Kommunales

80 Feuerwehrfrauen trafen sich an der Staatlichen Feuerwehrschule in Geretsried – ein paar Männer und Bayerns Familienministerin Kerstin Schreyer durften dann aber auch noch auf das Foto. (Foto: Goetsch)

29.03.2019

Frauen an den Schlauch!

Bislang ist die Feuerwehr eine reine Männerdomäne – doch das beginnt sich langsam zu ändern

Immer mehr Frauen wollen zur Feuerwehr. Ihr Anteil unter den Ehrenamtlichen stieg seit 2004 um gut 50 Prozent. In der Jugendfeuerwehr sind sogar schon 35 Prozent der Mitglieder Mädchen. Doch was fasziniert sie? Eine Spurensuche im bayerischen Oberland.
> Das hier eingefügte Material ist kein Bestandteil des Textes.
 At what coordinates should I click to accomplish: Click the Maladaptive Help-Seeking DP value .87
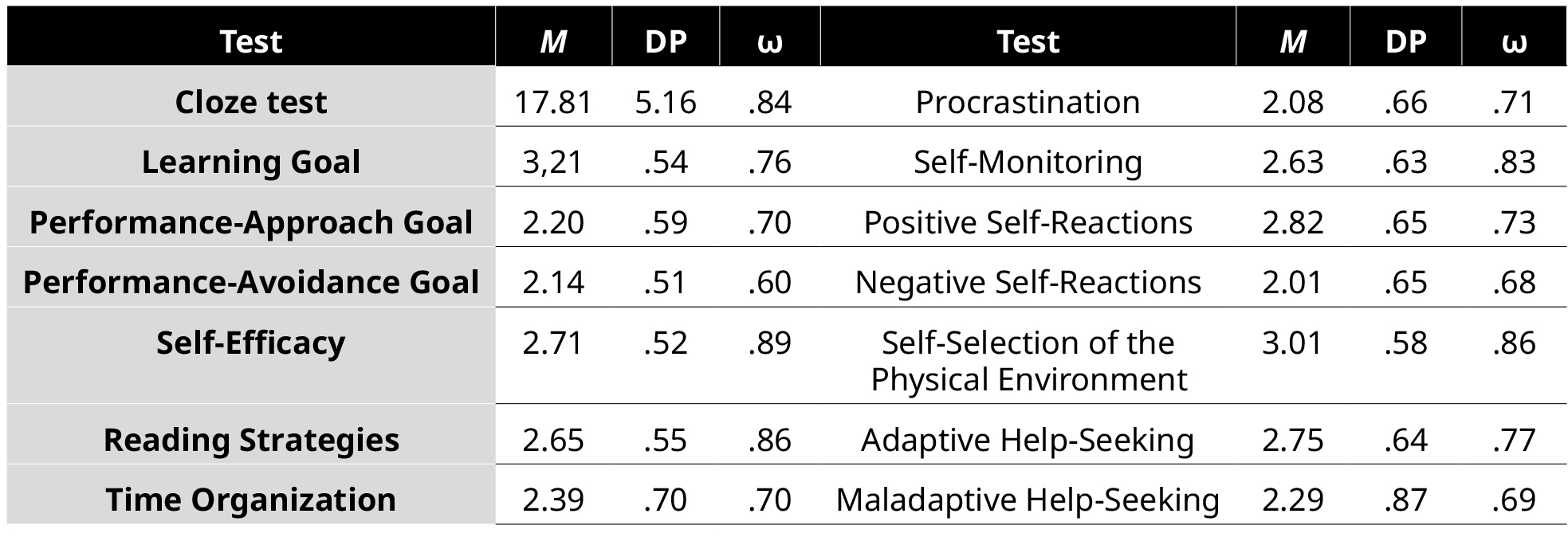(1405, 500)
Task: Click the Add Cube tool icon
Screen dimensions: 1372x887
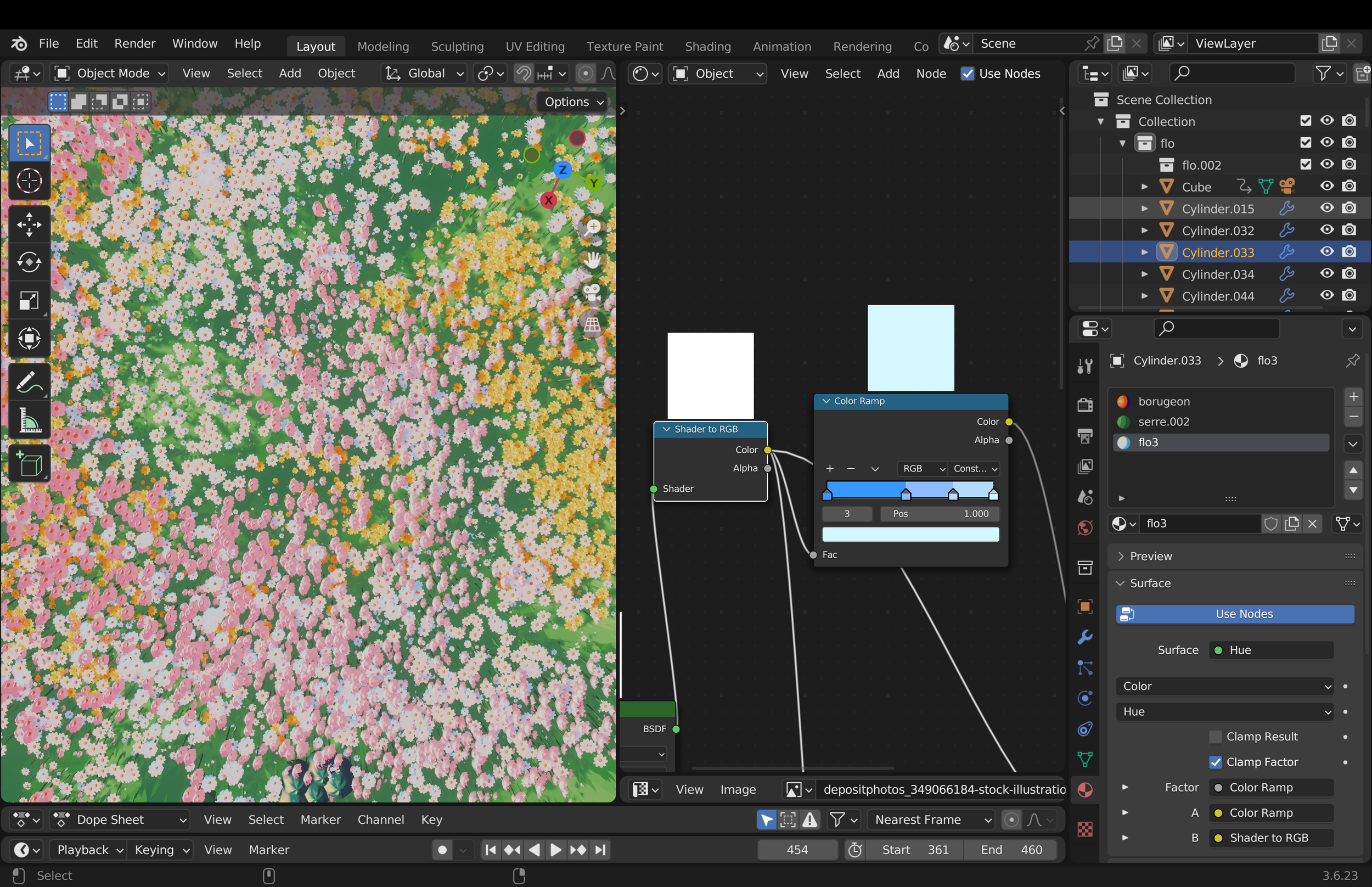Action: (x=29, y=464)
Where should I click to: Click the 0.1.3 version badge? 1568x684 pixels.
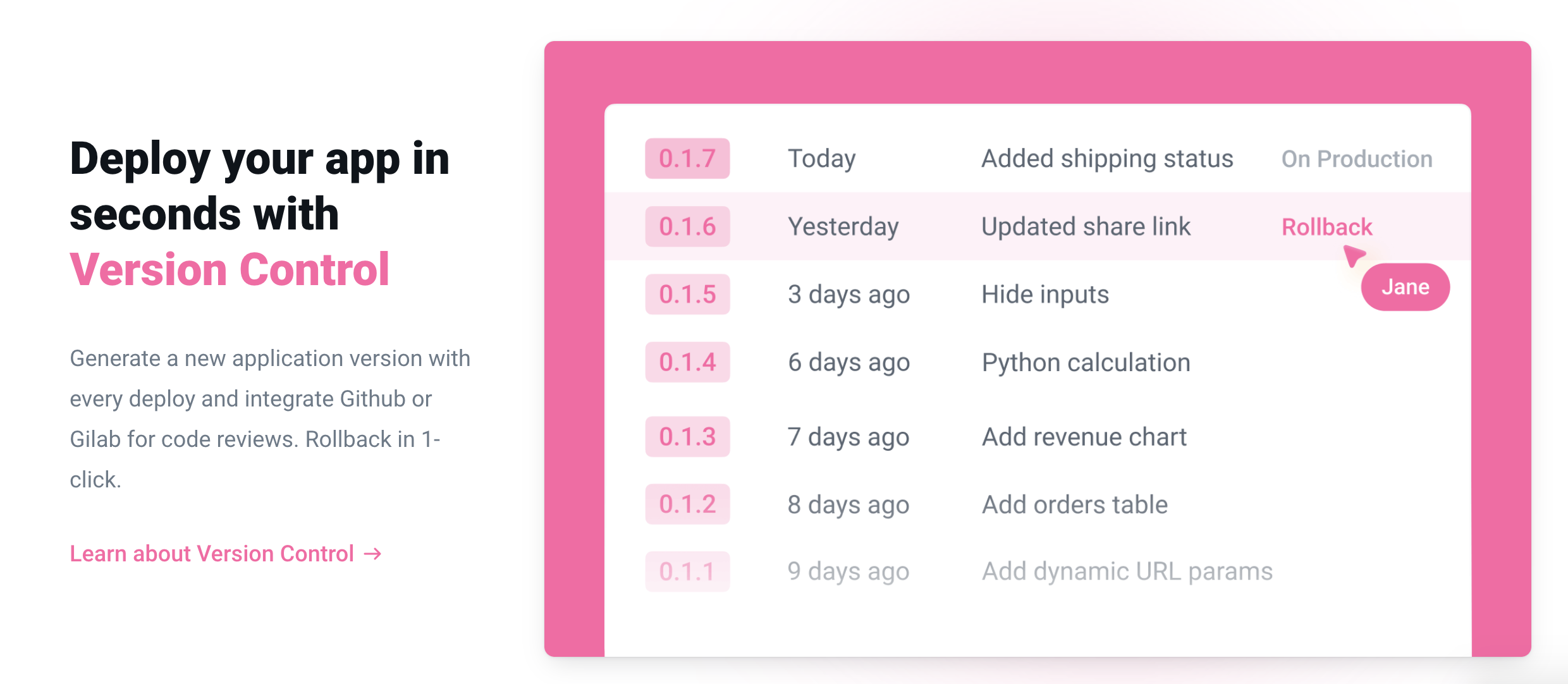(687, 436)
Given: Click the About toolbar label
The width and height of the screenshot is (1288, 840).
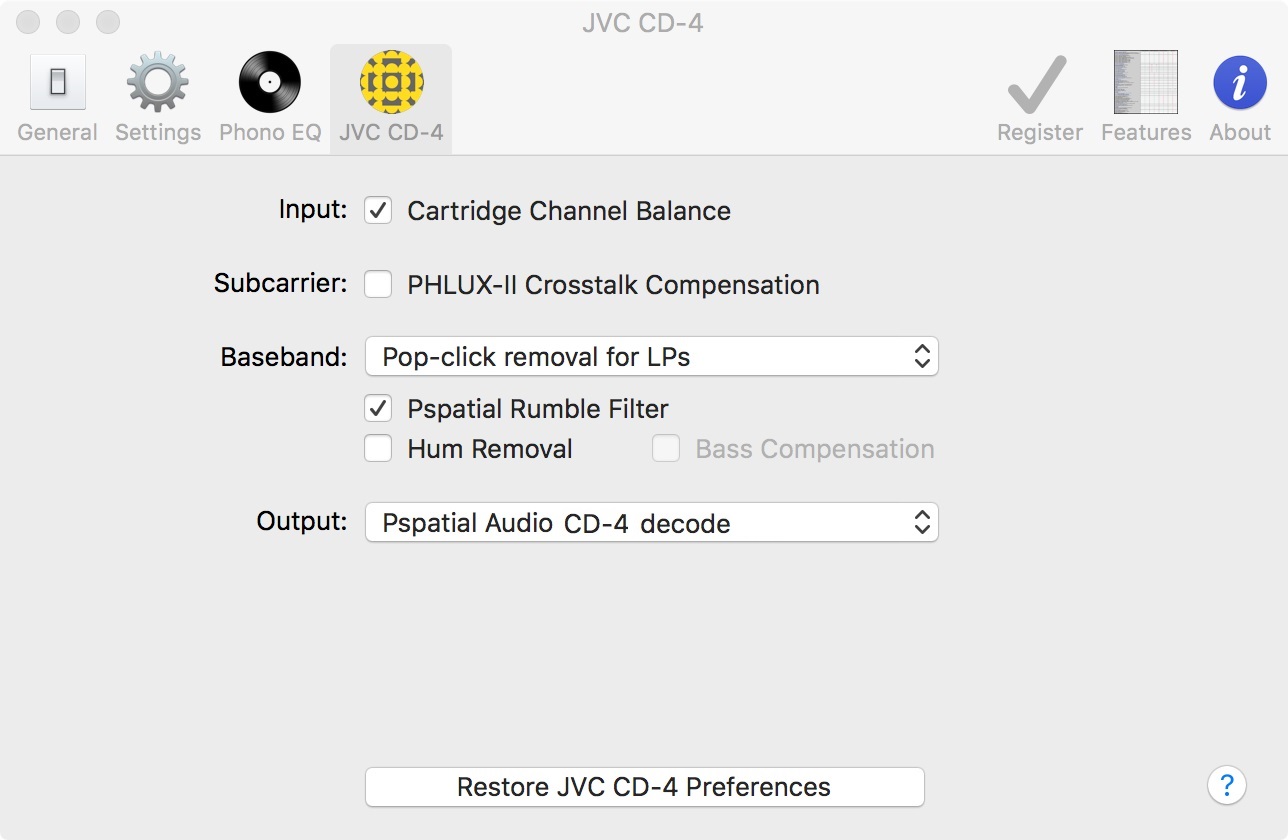Looking at the screenshot, I should [1240, 132].
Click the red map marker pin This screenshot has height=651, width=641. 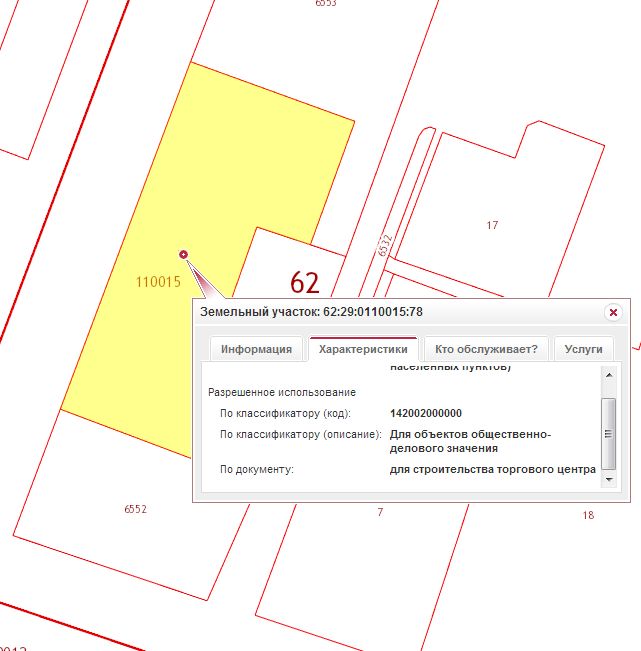(183, 254)
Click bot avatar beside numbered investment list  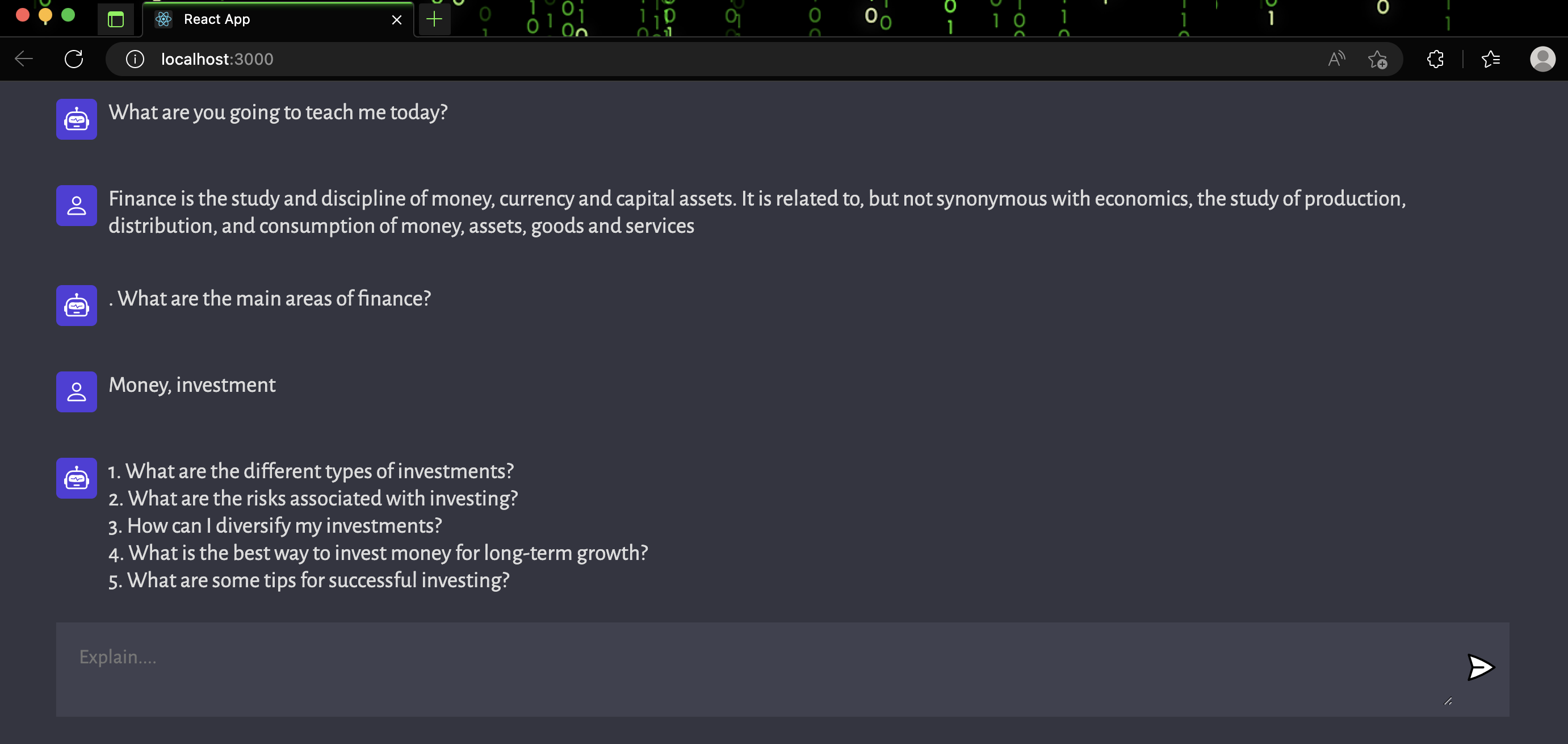[x=77, y=479]
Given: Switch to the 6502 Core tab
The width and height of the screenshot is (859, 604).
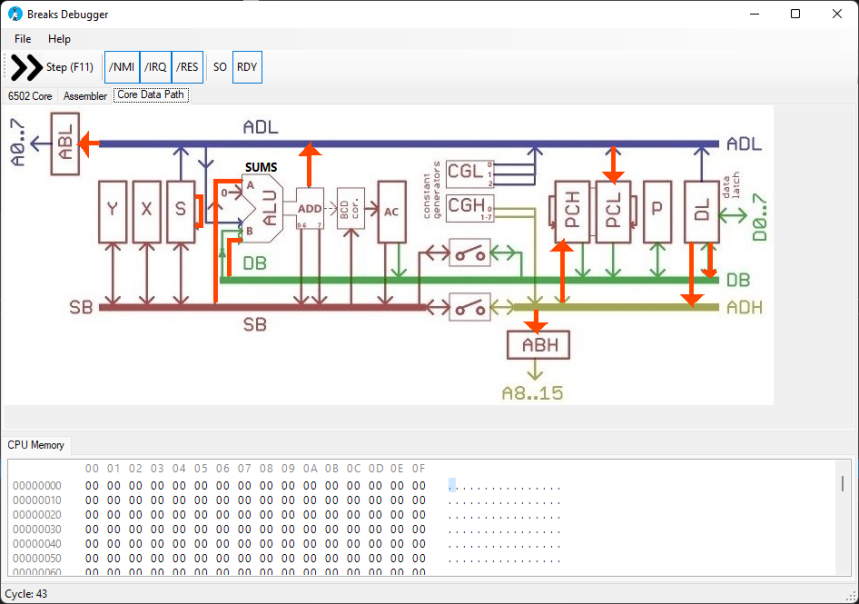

Feuerwehrmann werden: Das ist noch immer ein Kindheitstraum. Dass es auch Feuerwehrfrauen gibt, wissen die Wenigsten. Wie auch? Helm und Uniform lassen Geschlechtsunterschiede verschwinden. Und überhaupt: Für Jahrhunderte waren Feuerwehrleute einfach Männer. Das Bild ändert sich darum nur langsam. Rund 29 000 von 327 000 ehrenamtlichen Feuerwehrleuten in Bayern sind Frauen. Das ist ein Anteil von neun Prozent. Immerhin: 2004 waren es noch sechs Prozent. Ein Anstieg von gut 50 Prozent. Und die Jugendfeuerwehr zeigt einen deutlichen Trend. Dort sind schon 35 Prozent Mädchen mit dabei.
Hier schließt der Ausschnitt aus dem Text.